**Records for this exercise**
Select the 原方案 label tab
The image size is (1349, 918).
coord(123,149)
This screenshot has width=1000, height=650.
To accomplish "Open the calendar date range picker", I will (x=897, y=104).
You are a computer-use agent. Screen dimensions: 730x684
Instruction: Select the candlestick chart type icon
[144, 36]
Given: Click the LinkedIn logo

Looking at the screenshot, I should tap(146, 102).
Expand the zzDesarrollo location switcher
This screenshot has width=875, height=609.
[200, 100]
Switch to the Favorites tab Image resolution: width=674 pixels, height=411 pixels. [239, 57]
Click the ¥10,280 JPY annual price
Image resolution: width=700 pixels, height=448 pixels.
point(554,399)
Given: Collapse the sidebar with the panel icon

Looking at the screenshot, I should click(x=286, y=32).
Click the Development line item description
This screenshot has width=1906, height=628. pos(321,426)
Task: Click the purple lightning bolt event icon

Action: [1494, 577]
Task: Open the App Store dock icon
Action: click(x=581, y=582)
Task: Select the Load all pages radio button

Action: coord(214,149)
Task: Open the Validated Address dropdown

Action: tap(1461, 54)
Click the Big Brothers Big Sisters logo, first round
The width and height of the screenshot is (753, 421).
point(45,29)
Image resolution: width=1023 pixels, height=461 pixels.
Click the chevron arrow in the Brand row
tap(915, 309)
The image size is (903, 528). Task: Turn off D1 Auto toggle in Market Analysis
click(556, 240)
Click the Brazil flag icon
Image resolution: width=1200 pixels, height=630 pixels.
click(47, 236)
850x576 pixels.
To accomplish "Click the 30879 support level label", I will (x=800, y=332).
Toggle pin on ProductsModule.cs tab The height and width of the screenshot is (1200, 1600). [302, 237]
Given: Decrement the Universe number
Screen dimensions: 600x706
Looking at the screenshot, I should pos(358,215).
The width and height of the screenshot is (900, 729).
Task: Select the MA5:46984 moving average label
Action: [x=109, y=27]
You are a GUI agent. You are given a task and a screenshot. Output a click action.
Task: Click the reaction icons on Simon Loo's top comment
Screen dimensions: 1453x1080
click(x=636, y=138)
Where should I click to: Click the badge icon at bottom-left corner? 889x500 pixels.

**Problem**
In full and word for word, reproduce the data above.

**Result**
Select the 原方案 label tab
The image size is (1349, 918).
coord(123,149)
This screenshot has width=1000, height=650.
To accomplish "Open the calendar date range picker", I will (x=897, y=104).
You are a computer-use agent. Screen dimensions: 730x684
Instruction: Select the candlestick chart type icon
[144, 36]
Given: Click the LinkedIn logo

Looking at the screenshot, I should tap(146, 102).
Expand the zzDesarrollo location switcher
This screenshot has width=875, height=609.
[200, 100]
Switch to the Favorites tab Image resolution: width=674 pixels, height=411 pixels. [239, 57]
Click the ¥10,280 JPY annual price
Image resolution: width=700 pixels, height=448 pixels.
point(554,399)
Given: Collapse the sidebar with the panel icon

Looking at the screenshot, I should click(x=286, y=32).
Click the Development line item description
This screenshot has width=1906, height=628. pos(321,426)
Task: Click the purple lightning bolt event icon

Action: [1494, 577]
Task: Open the App Store dock icon
Action: click(x=581, y=582)
Task: Select the Load all pages radio button

Action: coord(214,149)
Task: Open the Validated Address dropdown

Action: tap(1461, 54)
Click the Big Brothers Big Sisters logo, first round
The width and height of the screenshot is (753, 421).
point(45,29)
Image resolution: width=1023 pixels, height=461 pixels.
Click the chevron arrow in the Brand row
tap(915, 309)
The image size is (903, 528). Task: Turn off D1 Auto toggle in Market Analysis
click(556, 240)
Click the Brazil flag icon
Image resolution: width=1200 pixels, height=630 pixels.
click(47, 236)
850x576 pixels.
To accomplish "Click the 30879 support level label", I will (x=800, y=332).
Toggle pin on ProductsModule.cs tab The height and width of the screenshot is (1200, 1600). [302, 237]
Given: Decrement the Universe number
Screen dimensions: 600x706
Looking at the screenshot, I should pos(358,215).
The width and height of the screenshot is (900, 729).
Task: Select the MA5:46984 moving average label
Action: [x=109, y=27]
You are a GUI agent. You are given a task and a screenshot. Output a click action.
Task: Click the reaction icons on Simon Loo's top comment
Screen dimensions: 1453x1080
click(x=636, y=138)
Where should I click to: Click the badge icon at bottom-left corner? 889x500 pixels.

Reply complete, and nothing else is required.